Work to do> Rewrite the lines from the one holding "You are a computer-use agent." through the one holding "Select 'Top Level", inclusive, replacing "Instruction" with "Task" and leaving the rest of those lines unchanged.

Information provided>
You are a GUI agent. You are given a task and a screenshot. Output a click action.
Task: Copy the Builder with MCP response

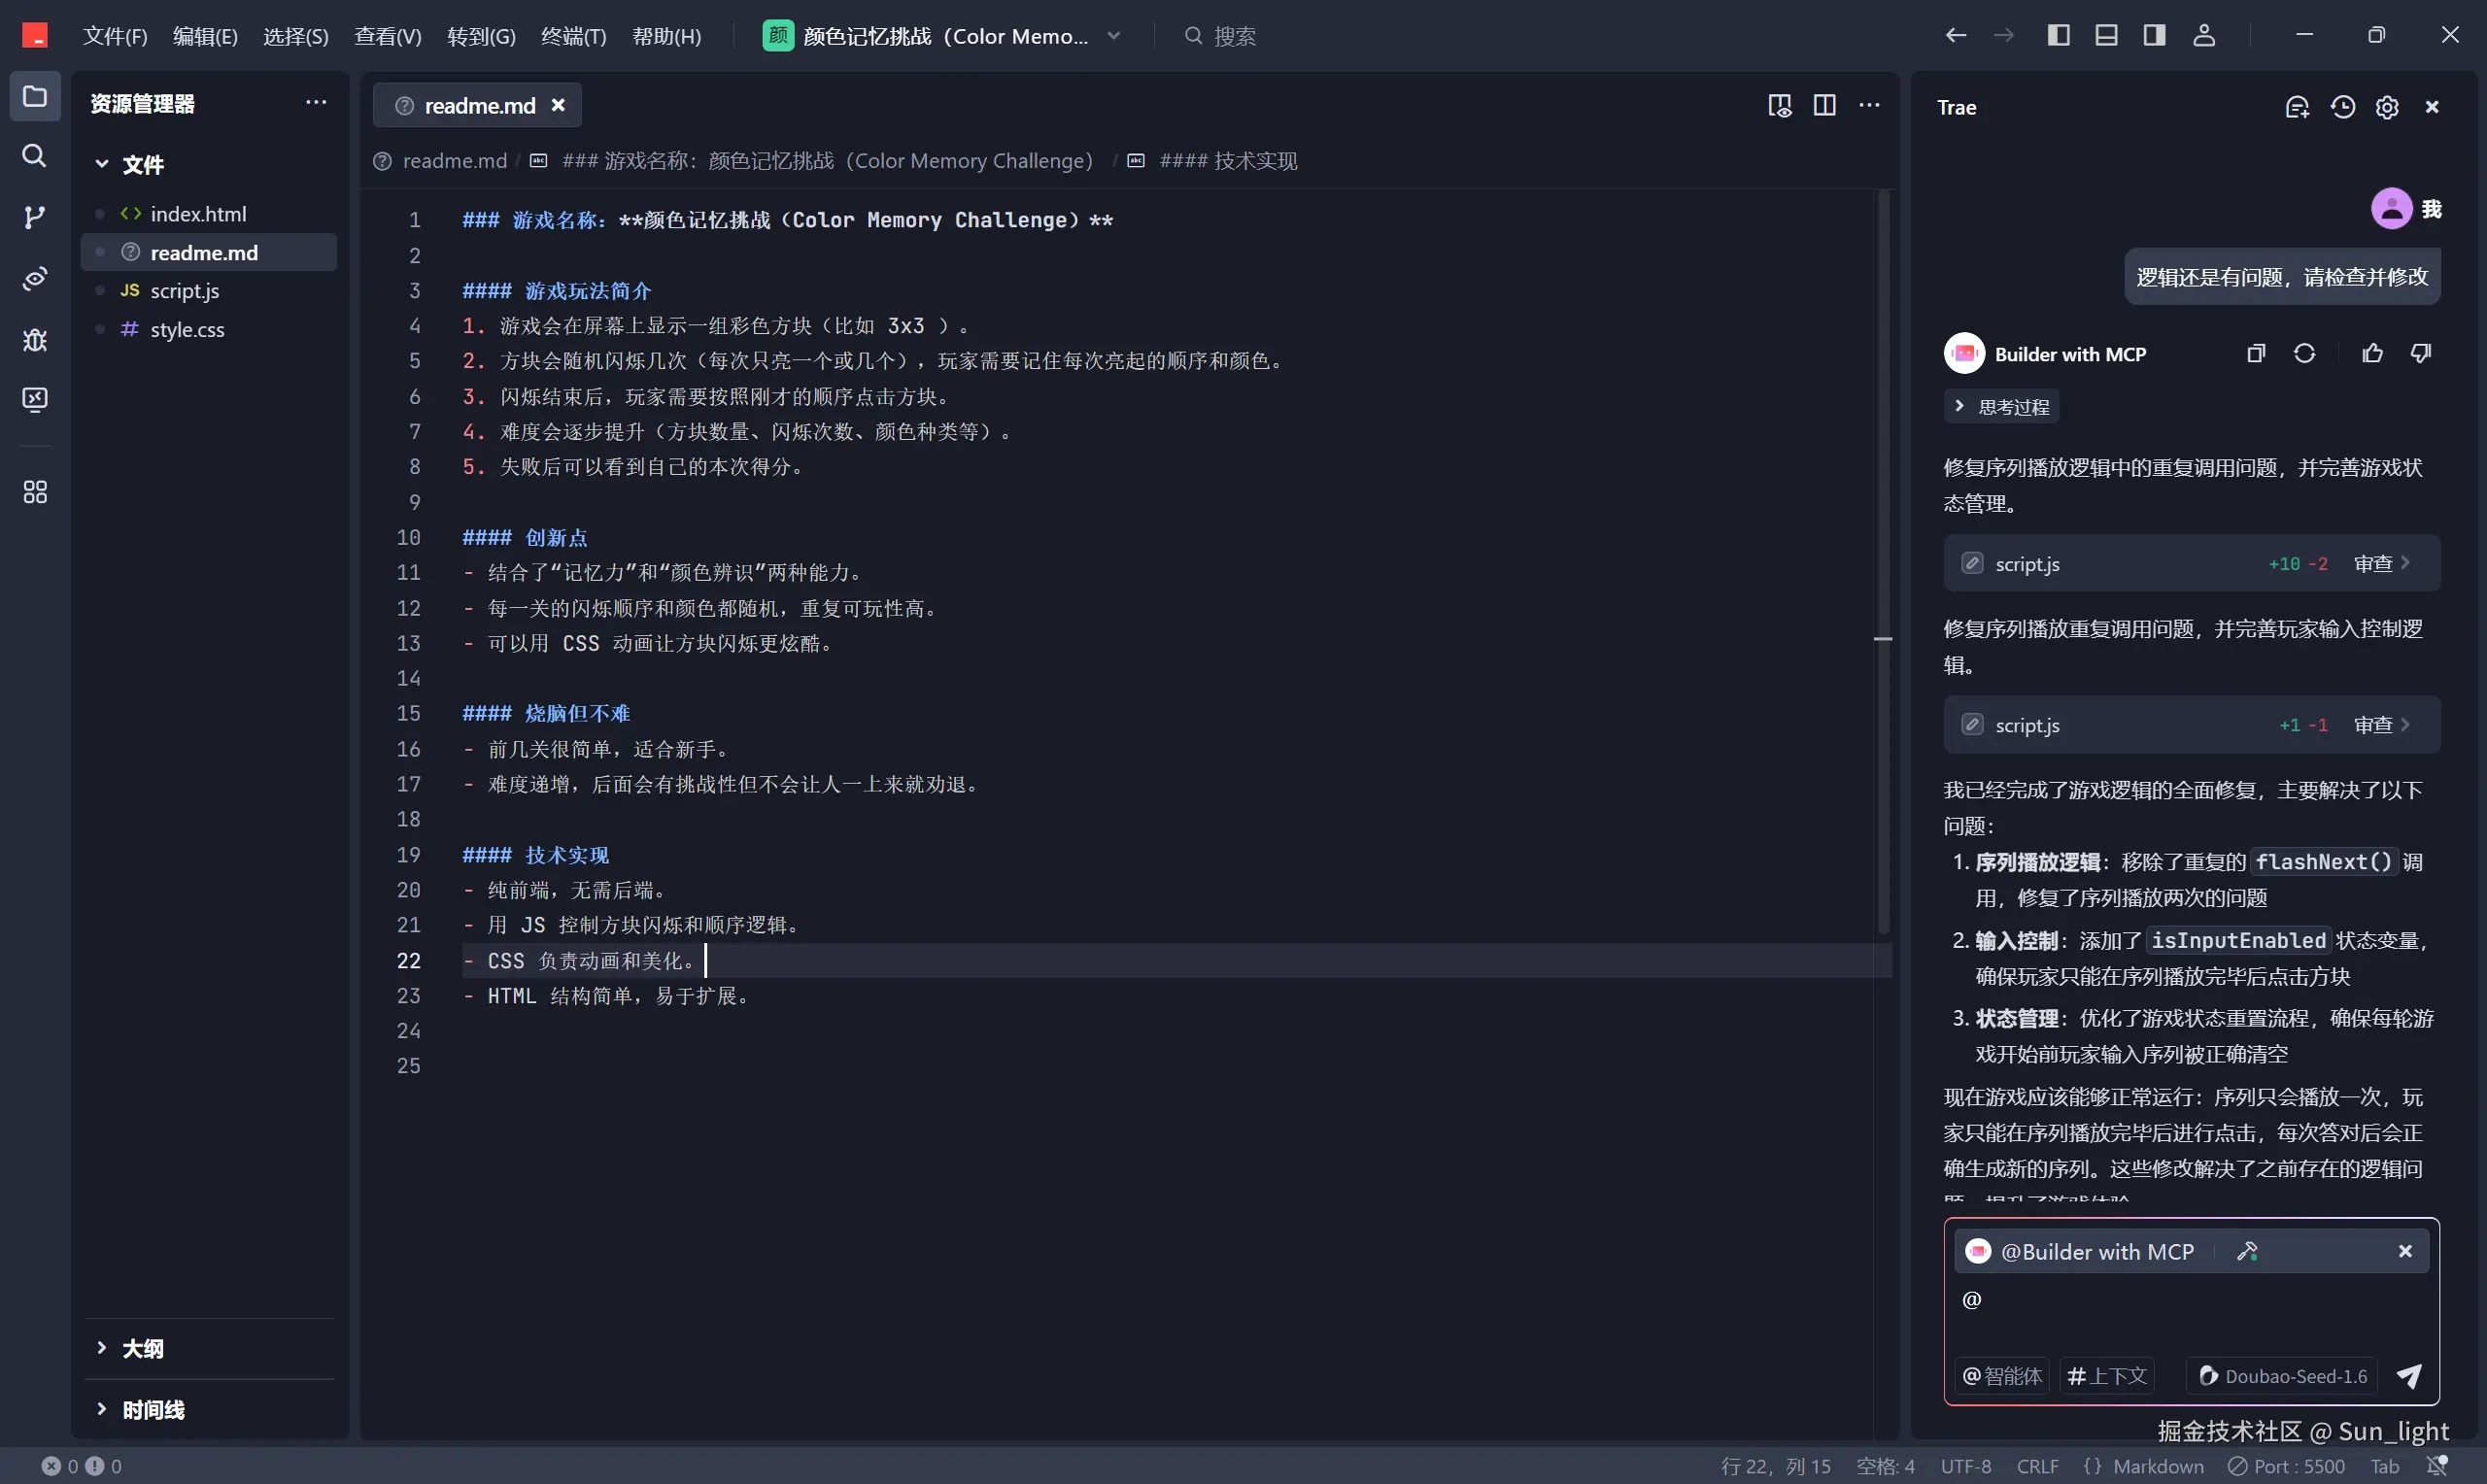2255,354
---
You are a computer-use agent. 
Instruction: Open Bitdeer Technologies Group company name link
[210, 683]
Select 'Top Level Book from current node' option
--
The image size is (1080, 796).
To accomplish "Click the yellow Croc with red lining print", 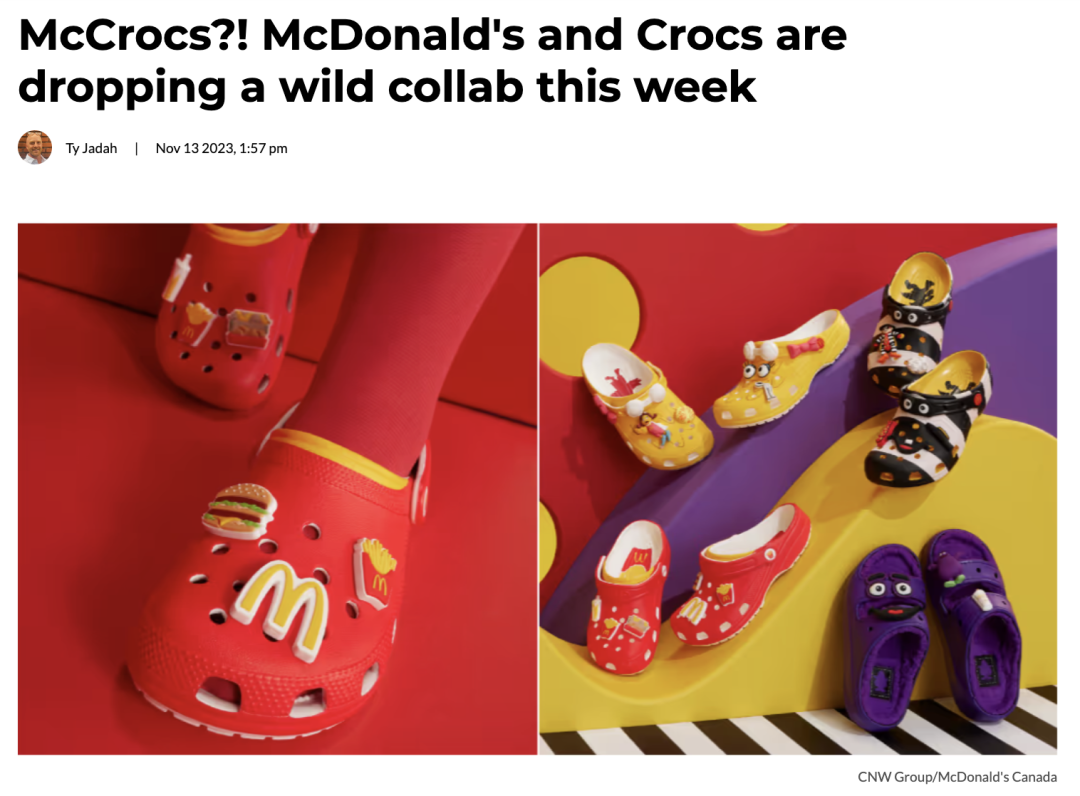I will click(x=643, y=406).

Answer to this exercise>
You are a computer-use agent. 
Task: Open Bitdeer Technologies Group company name link
[210, 683]
Select 'Top Level Book from current node' option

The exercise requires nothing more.